Prior to the 3.0 software, logging in was considered tedious. Users had to enter a phone number, receive an SMS message, and then click a link in that text message to access the Wi-Fi. The latest firmware automatically detects and logs in iPhone users without the two-step authentication process.
"Our Wi-Fi network is a competitive differentiator for AT&T and a major value for our customers," said David Christopher, AT&T's chief marketing officer, in a statement. "It's another reason that twice as many smartphone customers choose AT&T than any other carrier."

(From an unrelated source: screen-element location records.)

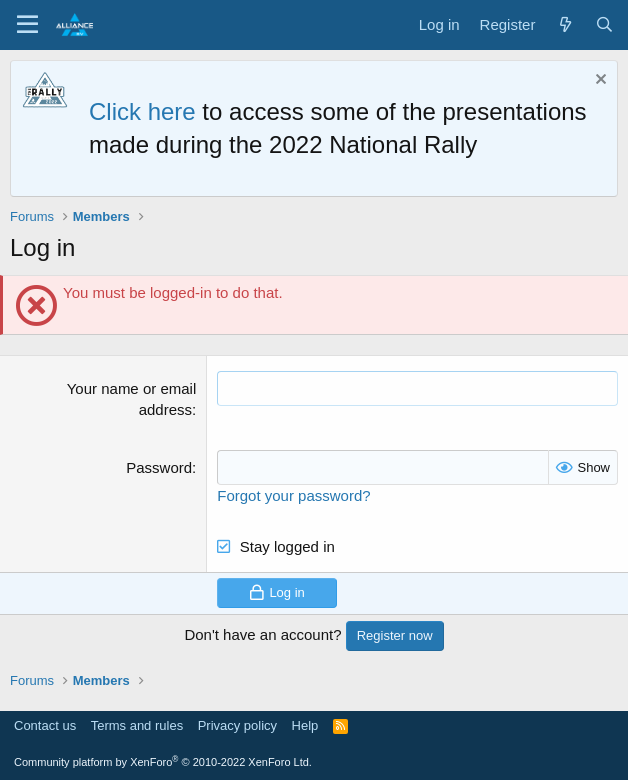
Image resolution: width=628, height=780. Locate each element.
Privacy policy (237, 725)
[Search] (604, 24)
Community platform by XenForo (163, 762)
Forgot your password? (293, 495)
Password (159, 467)
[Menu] (27, 25)
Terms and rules (137, 725)
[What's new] (564, 24)
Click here (142, 111)
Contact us (45, 725)
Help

AT&T offers iPhone and BlackBerry users free Wi-Fi at certain public venues, and it is seeing increased interest in this. The company said it has already had 25.6 million Wi-Fi connections for 2009, which already surpasses the 20 million times the service was used in all of 2008. The service also has the added benefit of easing demand on AT&T's 3G network, which many iPhone users have complained about.
AT&T rivals are also using Wi-Fi as a value-add for subscribers, as multiple T-Mobile smartphones can use Wi-Fi as part of the company's [email protected] home-calling service. Verizon is giving its FiOS customers free Wi-Fi access at more than 100,000 hotspots around the world, and Sprint Nextel is requiring its future BlackBerry smartphones to sport Wi-Fi chips.